Typically held in-person, the annual conference is one of the most well-attended events for the private equity industry. As Bloomberg’s Jan-Henrik Foerster and Benjamin Robertson so aptly put it in their recent write up, Super Return Berlin is perhaps “the mother of all speed-dating events in financial services.” General Partners (GP) hit the ground with a full slate of Limited Partner LP) meetings and the senior-most executives took the main stage to promote their respective views of the investment landscape.
For many in attendance, it was their first in-person conference since the onset of the pandemic and the thrill of time-off-video conferences was evident. In case you were unable to make the trip, here are a few of the key takeaways:
No longer siloed, ESG and Impact dominated the conversation
While certain panel conversations were dedicated to ESG and Impact, these topics consistently came up throughout the day—with speakers attuned to the broader expectations they face as investors. Panelists discussed bringing intentionality to DEI, the importance of measurement, and the challenges around standardizing impact. Speakers seemed to generally eschew the notion of “productizing ESG” in favor of embedding this process throughout the investment process, and with every transaction.
“Every deal is a tech deal”
Executives spoke to the transformational role of technology—across the economy, companies in which they invest, and their own operations. Will technology unleash a higher rate of productivity for the economy than was possible pre-pandemic? What will be the new equilibrium for hybrid employees? While panelists might have had slightly diverging views on these types of questions, the consensus was clearly that firms need to embrace digitization. One panelist declared the next, hottest trend in private equity could be the intersection of digitization and sustainability.
Pressure is on to justify high valuations and better explain performance
With valuations sky high, panelists discussed the need to generate growth that justifies the premiums being paid for companies. To drive returns in this environment, executives emphasized the importance of finding companies where there is strong potential to improve business models and profitability.
In another conversation, speakers also emphasized that the industry should improve how it explains performance. How much risk went into generating a given unit of return? What led to the value creation? How repeatable is that process? Panelists argued that industry standards in these areas would help investors better understand performance.

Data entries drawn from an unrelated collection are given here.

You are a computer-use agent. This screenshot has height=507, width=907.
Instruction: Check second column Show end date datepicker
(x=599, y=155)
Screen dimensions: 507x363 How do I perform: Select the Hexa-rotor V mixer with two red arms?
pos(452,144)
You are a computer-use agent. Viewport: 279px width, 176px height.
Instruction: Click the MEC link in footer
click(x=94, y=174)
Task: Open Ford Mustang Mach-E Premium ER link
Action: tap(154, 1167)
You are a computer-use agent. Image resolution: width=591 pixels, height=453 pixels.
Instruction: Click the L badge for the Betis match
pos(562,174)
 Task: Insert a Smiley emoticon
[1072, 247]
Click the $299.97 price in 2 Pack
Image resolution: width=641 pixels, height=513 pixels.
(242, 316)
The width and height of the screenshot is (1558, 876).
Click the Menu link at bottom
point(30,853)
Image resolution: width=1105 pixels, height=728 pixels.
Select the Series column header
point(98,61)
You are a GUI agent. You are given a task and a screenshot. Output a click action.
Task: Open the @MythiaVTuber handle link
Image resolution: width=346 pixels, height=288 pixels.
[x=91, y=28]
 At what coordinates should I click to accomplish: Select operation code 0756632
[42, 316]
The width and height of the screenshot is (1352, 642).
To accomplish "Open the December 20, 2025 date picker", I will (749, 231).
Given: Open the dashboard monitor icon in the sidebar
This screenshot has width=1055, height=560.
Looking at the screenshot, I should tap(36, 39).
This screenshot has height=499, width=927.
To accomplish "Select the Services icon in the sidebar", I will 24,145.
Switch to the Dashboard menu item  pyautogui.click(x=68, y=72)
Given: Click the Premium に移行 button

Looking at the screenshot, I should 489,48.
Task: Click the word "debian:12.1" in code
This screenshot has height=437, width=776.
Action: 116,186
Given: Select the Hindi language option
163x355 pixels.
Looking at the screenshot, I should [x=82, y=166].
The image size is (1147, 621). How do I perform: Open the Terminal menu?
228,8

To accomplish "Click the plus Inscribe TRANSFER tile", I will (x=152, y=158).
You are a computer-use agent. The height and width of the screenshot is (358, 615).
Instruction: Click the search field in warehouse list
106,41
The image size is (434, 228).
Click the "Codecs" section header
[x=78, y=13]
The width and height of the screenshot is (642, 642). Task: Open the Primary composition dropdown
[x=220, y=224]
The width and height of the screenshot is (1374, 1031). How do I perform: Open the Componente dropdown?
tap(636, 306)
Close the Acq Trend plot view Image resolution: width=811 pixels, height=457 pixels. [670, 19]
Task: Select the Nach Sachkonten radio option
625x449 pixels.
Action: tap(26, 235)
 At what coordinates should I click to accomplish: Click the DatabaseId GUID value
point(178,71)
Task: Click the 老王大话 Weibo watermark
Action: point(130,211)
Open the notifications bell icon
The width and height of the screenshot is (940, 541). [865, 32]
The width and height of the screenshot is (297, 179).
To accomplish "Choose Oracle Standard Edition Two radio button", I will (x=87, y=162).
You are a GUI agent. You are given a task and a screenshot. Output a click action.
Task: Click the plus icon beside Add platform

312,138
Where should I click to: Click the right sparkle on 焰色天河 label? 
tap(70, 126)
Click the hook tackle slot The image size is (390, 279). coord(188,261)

The industry can do more work to bolster reputation
Pointing to the media controversy that has surrounded certain industry practices and deals, panelists spoke to the disconnect between external perception and private equity’s actual value-add. One speaker emphasized the importance of better showcasing the role the industry plays in job creation. Edelman’s 2021 LP Survey on Private Equity Reputation, which was released during the conference, underscores the role of non-financial measures in improving reputation with LPs and attracting capital commitments. For example, the survey found 1 in 3 LPs say ESG factors, such as employee welfare policies and DEI practices, are as or more important than investment returns when deciding which PE firms to commit capital to.
Lisa Leiter is an Executive Vice President and Tim Quinn is a Senior Vice President in our Financial Communications & Capital Markets practice.